Eu precisava tirar aquela angústia do peito.

A moto roncou e abri o portão de madeira da garagem de Paloma, o qual nunca usamos desde o início da quarentena.

Coloquei os fones de ouvido e liguei meu player de música online, irritado por ouvir um anúncio primeiro, mas deixei para lá e saí da garagem após fechar o portão, dando a partida.

Enruguei a testa ao ouvir uma voz suave com um fundo de piano e gotas de chuva. Eu não entendia o idioma, a única frase que percebi ser inglês era "Still with you".

O miserável do Charlie deu um jeito de colocar kpop na minha playlist.

Ainda dirigindo, puxei o fio do fone de ouvido e estiquei minha mão a tempo suficiente de ver o nome de Jungkook na tela do meu celular e não consegui não rir com a coincidência besta.

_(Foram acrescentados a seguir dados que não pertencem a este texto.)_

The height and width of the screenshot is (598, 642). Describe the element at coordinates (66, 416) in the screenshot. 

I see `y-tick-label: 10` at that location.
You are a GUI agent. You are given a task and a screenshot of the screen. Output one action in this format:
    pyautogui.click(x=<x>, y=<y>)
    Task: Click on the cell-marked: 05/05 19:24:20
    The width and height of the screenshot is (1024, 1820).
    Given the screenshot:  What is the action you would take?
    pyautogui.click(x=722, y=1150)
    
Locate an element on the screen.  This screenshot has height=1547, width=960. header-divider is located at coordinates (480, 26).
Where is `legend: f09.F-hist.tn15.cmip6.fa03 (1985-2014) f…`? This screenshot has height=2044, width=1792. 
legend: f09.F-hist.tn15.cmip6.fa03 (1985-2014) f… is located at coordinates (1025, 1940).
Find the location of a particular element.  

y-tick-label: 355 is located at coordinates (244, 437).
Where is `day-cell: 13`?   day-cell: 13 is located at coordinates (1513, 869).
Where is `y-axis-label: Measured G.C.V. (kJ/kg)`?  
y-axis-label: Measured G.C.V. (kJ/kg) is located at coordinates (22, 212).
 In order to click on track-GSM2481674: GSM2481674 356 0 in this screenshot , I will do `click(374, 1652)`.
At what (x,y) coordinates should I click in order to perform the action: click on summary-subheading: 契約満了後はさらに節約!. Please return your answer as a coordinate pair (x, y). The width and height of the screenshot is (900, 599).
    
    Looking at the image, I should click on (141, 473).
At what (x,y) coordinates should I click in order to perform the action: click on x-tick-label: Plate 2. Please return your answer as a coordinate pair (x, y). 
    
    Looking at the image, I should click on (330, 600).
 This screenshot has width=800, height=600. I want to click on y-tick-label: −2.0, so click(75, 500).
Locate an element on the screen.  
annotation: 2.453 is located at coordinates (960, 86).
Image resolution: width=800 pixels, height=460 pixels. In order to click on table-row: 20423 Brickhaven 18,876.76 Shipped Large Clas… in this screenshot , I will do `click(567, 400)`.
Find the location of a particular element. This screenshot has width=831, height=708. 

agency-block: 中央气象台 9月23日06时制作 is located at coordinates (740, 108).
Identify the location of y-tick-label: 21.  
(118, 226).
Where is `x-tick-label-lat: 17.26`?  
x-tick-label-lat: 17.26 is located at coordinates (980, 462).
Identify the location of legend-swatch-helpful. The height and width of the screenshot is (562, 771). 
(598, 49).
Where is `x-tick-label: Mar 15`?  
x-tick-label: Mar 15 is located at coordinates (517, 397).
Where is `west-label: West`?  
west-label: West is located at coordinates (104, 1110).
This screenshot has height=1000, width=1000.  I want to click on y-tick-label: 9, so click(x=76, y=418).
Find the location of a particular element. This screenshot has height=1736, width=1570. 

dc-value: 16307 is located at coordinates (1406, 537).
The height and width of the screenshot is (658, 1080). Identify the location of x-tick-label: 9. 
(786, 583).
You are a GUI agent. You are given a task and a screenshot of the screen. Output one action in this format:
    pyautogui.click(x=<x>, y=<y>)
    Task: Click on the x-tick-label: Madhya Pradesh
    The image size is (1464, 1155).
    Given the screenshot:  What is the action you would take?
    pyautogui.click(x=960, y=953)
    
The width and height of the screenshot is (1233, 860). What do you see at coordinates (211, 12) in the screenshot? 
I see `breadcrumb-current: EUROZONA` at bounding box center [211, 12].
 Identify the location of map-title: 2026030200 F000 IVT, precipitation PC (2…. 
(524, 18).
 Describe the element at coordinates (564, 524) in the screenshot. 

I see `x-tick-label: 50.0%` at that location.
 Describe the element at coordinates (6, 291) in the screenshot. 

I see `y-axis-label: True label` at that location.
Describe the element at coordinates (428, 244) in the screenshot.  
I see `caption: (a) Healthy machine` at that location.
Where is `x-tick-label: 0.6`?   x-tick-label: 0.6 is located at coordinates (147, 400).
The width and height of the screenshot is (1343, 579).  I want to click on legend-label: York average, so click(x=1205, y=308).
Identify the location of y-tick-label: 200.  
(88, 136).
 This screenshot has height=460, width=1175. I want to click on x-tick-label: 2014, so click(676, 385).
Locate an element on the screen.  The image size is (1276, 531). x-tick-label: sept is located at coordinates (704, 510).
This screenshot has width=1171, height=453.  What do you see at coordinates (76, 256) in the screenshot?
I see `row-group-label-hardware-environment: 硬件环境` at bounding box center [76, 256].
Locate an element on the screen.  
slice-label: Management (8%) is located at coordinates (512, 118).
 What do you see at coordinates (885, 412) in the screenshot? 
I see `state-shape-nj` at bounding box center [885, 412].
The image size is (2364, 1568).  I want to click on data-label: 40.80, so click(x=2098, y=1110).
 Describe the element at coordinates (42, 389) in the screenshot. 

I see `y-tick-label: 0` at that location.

Charlie conseguia estar perto de mim até quando estava longe. "Still with you".

Senti uma onda de arrependimento por não avisar para onde estava indo — porque eu já havia escolhido um destino e ele odiaria se soubesse.

Eu poderia ter trocado de música quando o sinal ficou vermelho na rua, mas não o fiz. Fiquei me martirizando escutando aquela voz, culpado por me lembrar do guri.